Fetching XML Data

If the data you want to fetch is in XML format, including in an RSS feed, we can use the requests package to fetch it, and the beautifulsoup4 package to process it.

Let’s consider this example "students.xml" file we have hosted on the Internet:

<GradeReport>
    <DownloadDate>2018-06-05</DownloadDate>
    <ProfessorId>123</ProfessorId>
    <Students>
        <Student>
            <StudentId>1</StudentId>
            <FinalGrade>76.7</FinalGrade>
        </Student>
        <Student>
            <StudentId>2</StudentId>
            <FinalGrade>85.1</FinalGrade>
        </Student>
        <Student>
            <StudentId>3</StudentId>
            <FinalGrade>50.3</FinalGrade>
        </Student>
        <Student>
            <StudentId>4</StudentId>
            <FinalGrade>89.8</FinalGrade>
        </Student>
        <Student>
            <StudentId>5</StudentId>
            <FinalGrade>97.4</FinalGrade>
        </Student>
        <Student>
            <StudentId>6</StudentId>
            <FinalGrade>75.5</FinalGrade>
        </Student>
        <Student>
            <StudentId>7</StudentId>
            <FinalGrade>87.2</FinalGrade>
        </Student>
        <Student>
            <StudentId>8</StudentId>
            <FinalGrade>88.0</FinalGrade>
        </Student>
        <Student>
            <StudentId>9</StudentId>
            <FinalGrade>93.9</FinalGrade>
        </Student>
        <Student>
            <StudentId>10</StudentId>
            <FinalGrade>92.5</FinalGrade>
        </Student>
    </Students>
</GradeReport>

First we note the URL of where the data resides.

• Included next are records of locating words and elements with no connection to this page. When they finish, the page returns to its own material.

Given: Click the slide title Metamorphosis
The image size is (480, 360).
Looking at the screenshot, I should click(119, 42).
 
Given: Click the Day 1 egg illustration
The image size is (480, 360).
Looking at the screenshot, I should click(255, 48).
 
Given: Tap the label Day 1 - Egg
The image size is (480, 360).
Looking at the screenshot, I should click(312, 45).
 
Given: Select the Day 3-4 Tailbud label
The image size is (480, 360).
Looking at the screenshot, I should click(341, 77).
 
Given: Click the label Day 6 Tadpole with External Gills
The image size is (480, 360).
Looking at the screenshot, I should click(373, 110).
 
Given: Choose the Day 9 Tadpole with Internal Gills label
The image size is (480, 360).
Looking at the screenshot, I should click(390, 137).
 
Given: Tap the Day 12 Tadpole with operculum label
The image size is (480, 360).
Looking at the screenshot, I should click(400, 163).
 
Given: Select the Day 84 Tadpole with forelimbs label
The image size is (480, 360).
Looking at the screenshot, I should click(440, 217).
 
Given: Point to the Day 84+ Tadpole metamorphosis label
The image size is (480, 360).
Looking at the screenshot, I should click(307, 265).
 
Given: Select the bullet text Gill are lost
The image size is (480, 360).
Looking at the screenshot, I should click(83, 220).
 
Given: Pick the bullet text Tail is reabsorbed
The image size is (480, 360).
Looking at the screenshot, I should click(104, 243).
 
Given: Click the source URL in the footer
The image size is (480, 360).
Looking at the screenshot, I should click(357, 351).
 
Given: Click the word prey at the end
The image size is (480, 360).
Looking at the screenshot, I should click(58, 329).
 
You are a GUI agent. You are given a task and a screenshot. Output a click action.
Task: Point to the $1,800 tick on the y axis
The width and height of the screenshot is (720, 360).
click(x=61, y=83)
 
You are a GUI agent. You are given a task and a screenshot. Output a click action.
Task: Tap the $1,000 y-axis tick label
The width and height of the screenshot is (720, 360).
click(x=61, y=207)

Then we pass that as a parameter to the get function from the requests package, to issue an HTTP GET request (as usual):

import requests

# the URL of some XML data we stored online:
request_url = "https://raw.githubusercontent.com/prof-rossetti/python-for-finance/main/docs/data/gradebook.xml"

response = requests.get(request_url)
print(type(response))
<class 'requests.models.Response'>

Then we pass the response text (an HTML or XML formatted string) to the BeautifulSoup class constructor.

from bs4 import BeautifulSoup

soup = BeautifulSoup(response.text)
type(soup)
bs4.BeautifulSoup

The soup object is able to intelligently process the data.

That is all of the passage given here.